__読む文章__.
╔══

魚菜王国いわて

三井環前大阪高検公安部長の公訴棄却の申立書

「噂の真相」には幼稚なところもありますが、検察批判については一流と言えるかもしれません。
というのも、他のメディアが全く検察批判をしないため、二流以下がないからです(笑)。
「噂の真相」の存在価値が、ここに大いに認められます。

4月22日、三井環前大阪高検公安部長が「不当逮捕」され、その初公判(7月30日)で、三井被告が次のような申立書を読み上げた、と「噂の真相」10月号が伝えています。
申立書の部分だけ、すべて転載します。
現在の検察の暗闇部分が読み取れます。

1、検察の裏金づくりの実態
検察庁には、調査活動費という予算があります。中小地検では年間約4?500万円、東京地検では約3,000万円、大阪地検では約2,000万円と、その庁の規模によって予算が示達されます。全国すべてが自動的に裏金に廻り、一円も本来の用途には使われていませんでした。全国すべて同じカラクリで、架空の情報提供者を作り上げ、虚偽の支出伺書や架空の領収書を作成して裏金をつくり、事務局長がこれを金庫に保管して裏金としてプールするのです。事務局長が検事正、検事長、検事総長らの高級料亭、高級クラブ、ゴルフ代等の遊興飲食について、すべてこの裏金で支払をするのです。
架空の情報提供者数名を作りあげて、1件の情報につき、原則3万円から5万円の謝礼を支払う形にして、それに見合う虚偽の支出伺書を作成し、架空人数名が3万円から5万円を受領した旨の領収書を偽装する方法で金を浮かせ、事務局長がこれを裏金としてプールするのです。公安事務課長が虚偽の支出伺書や架空人名義の領収書を作成する作業を担当し、仮に年間予算1,000万円であれば、1件5万円とすると、200枚の虚偽公文書と架空名義人の私文書である領収書を偽造することになるわけです。
事務局長は、裏帳簿を作成し、裏金を受領した年月日及び金額を収入欄に記入し、高級料亭から請求があれば現金で支払い、その請求書及び領収書は、裏帳簿に添付したうえで支払い日および金額を支出欄に記入します。
裏金の使途は、職員の餞別や冠婚葬祭に支払うことも若干はありますが、そのほとんどは、高級料亭、高級クラブでの遊興飲食代の支払いに充てられているのです。一晩で少ないときで10万円、多い時には30万円もの豪遊に、このお金は使われていたのです。
これは、虚偽公文書作成、同行使、詐欺、私文書偽造罪に該当し、明らかに犯罪です。これが犯罪でないなどという、どんな弁明が可能でしょうか。

╚══

__データの抜粋__.
╔══

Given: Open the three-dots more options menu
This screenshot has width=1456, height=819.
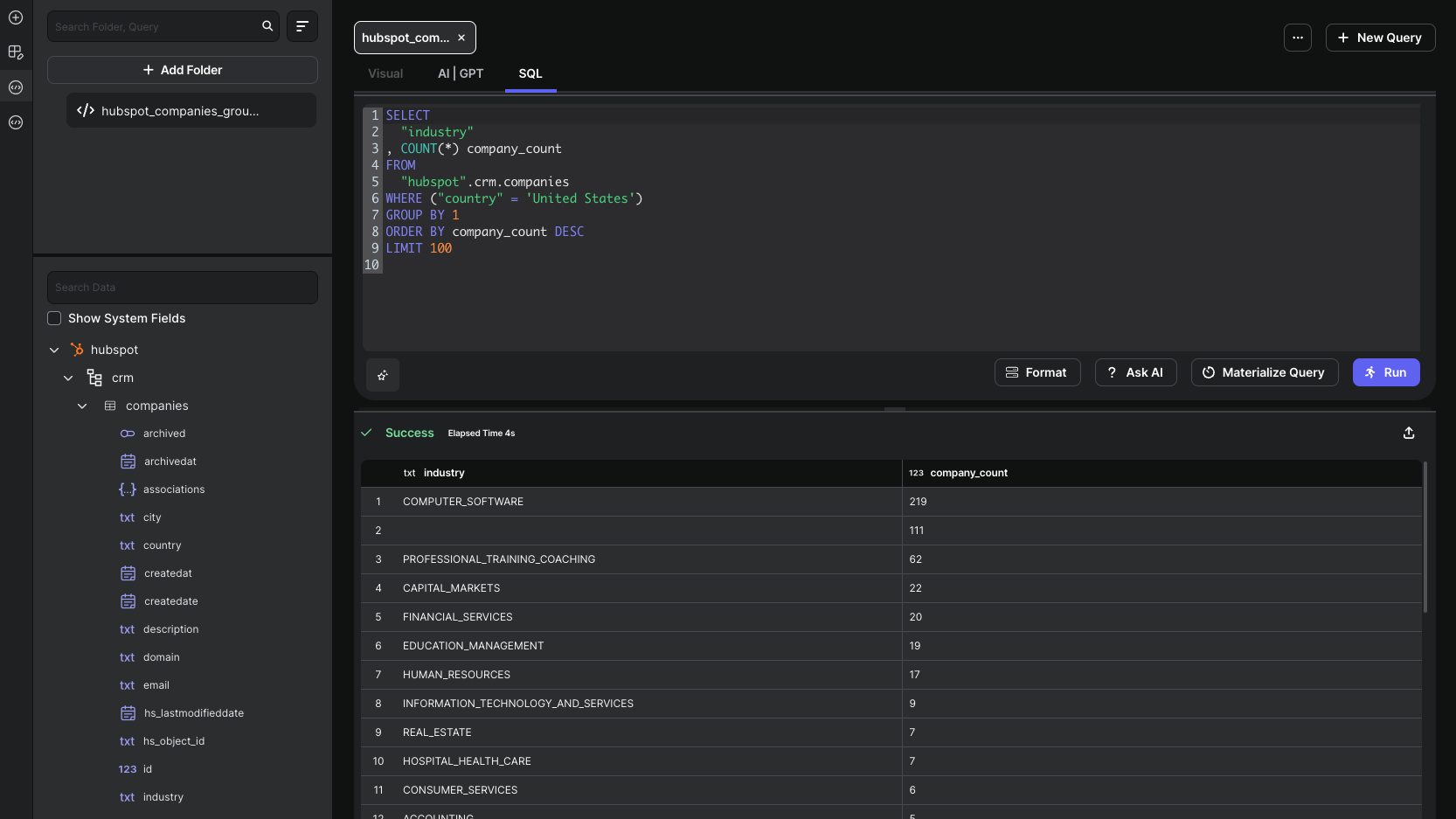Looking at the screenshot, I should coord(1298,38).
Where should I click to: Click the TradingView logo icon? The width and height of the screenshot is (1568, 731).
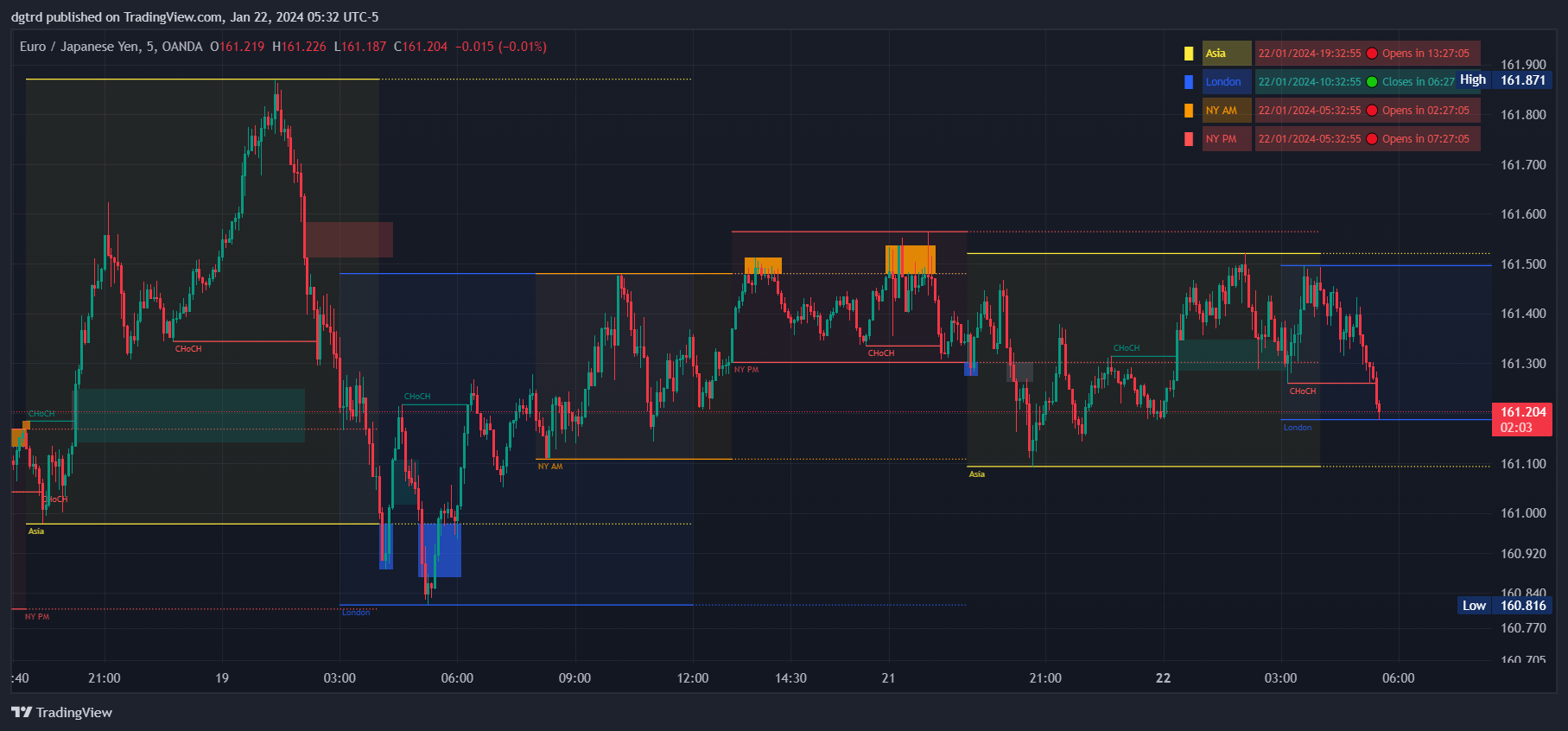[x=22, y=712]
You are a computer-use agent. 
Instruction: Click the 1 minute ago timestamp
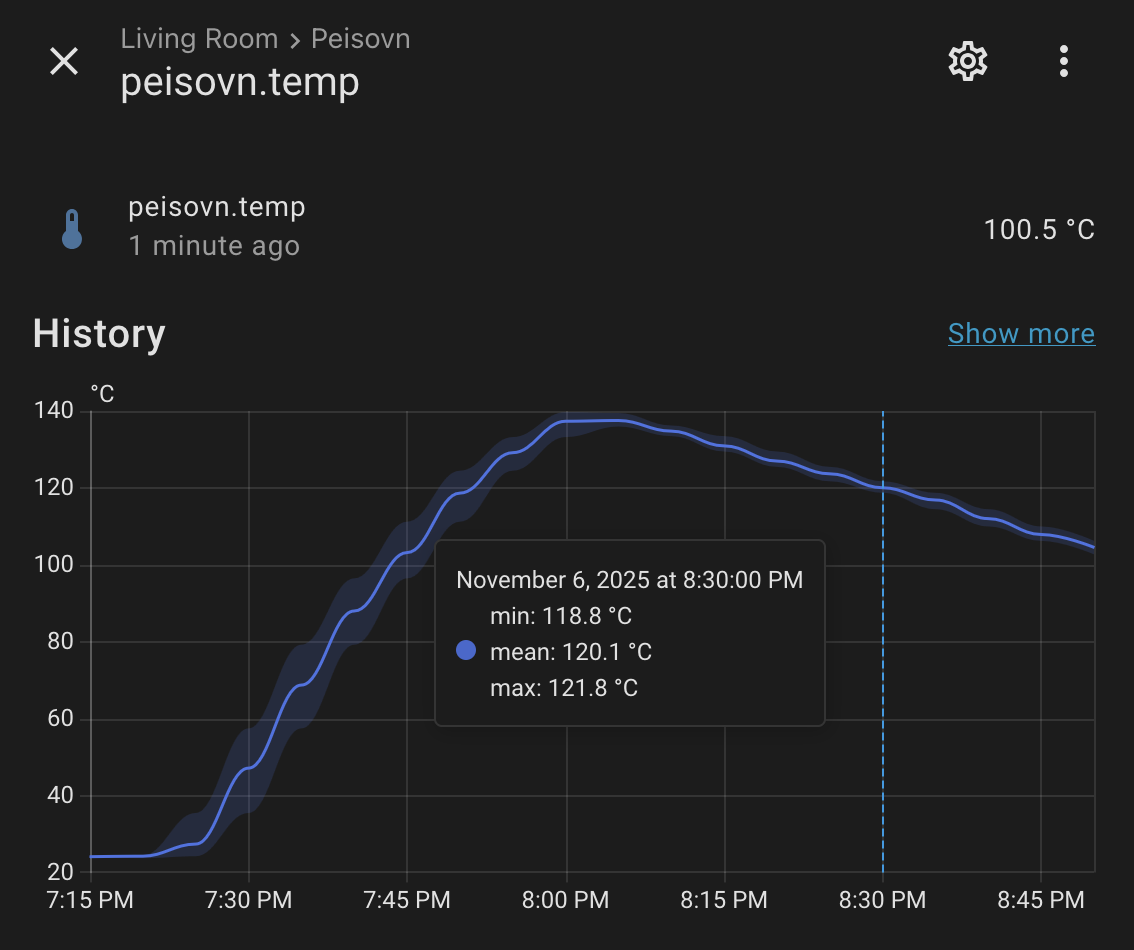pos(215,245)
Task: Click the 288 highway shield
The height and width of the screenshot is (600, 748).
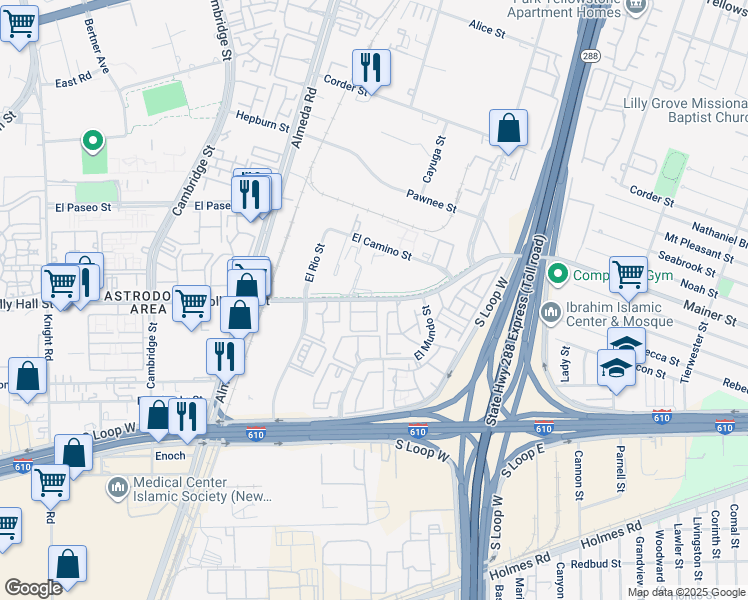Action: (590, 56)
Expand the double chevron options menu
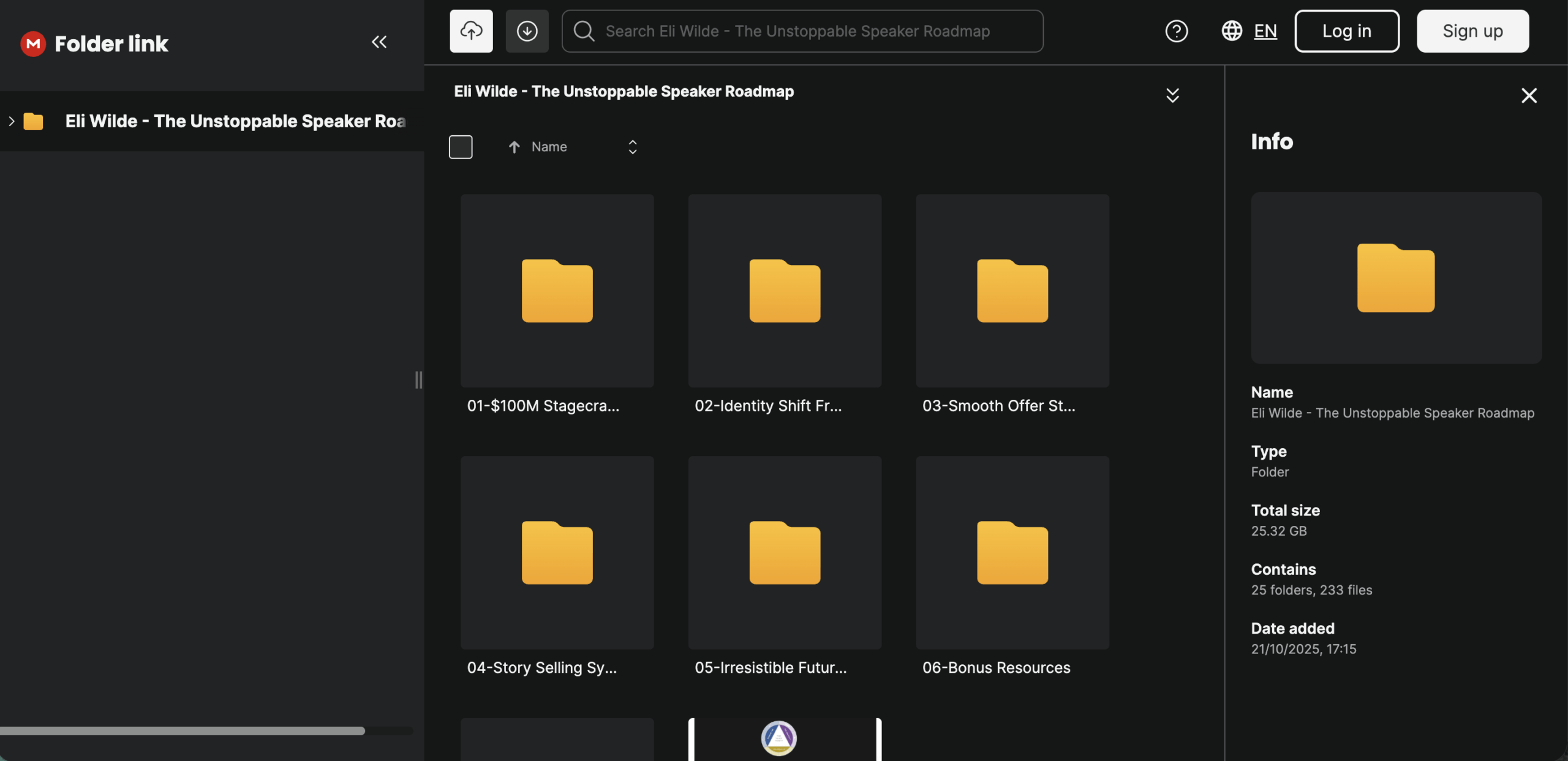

╚══

__やること__.
**a)** 次の(i)〜(iii)は本文の内容と合っていますか。それぞれ「はい」か「いいえ」で答え、決め手になる本文の言葉をそのまま引いてください。
(i) 調査活動費の予算は、東京地検では年間約3,000万円である。
(ii) 虚偽の支出伺書や架空人名義の領収書を作る作業は、事務局長が担当している。
(iii) 裏金の使い道のほとんどは、職員の餞別や冠婚葬祭である。
**b)** 本文によると、三井被告が申立書を読み上げたのは何月何日の初公判ですか。
**c)** 本文を2文でまとめてください。
本文だけを見て答えてください。

__答え__.
**a)**
(i) はい。「東京地検では約3,000万円」
(ii) いいえ。「公安事務課長が虚偽の支出伺書や架空人名義の領収書を作成する作業を担当し」
(iii) いいえ。「そのほとんどは、高級料亭、高級クラブでの遊興飲食代の支払いに充てられているのです」

**b)** 7月30日の初公判です。

**c)** 本文は、三井環前大阪高検公安部長が初公判で読み上げた申立書を転載し、検察の裏金づくりの実態を伝えている。申立書によると、調査活動費は架空の情報提供者や虚偽の書類を使って裏金にされ、そのほとんどが高級料亭や高級クラブでの遊興飲食代に使われていた。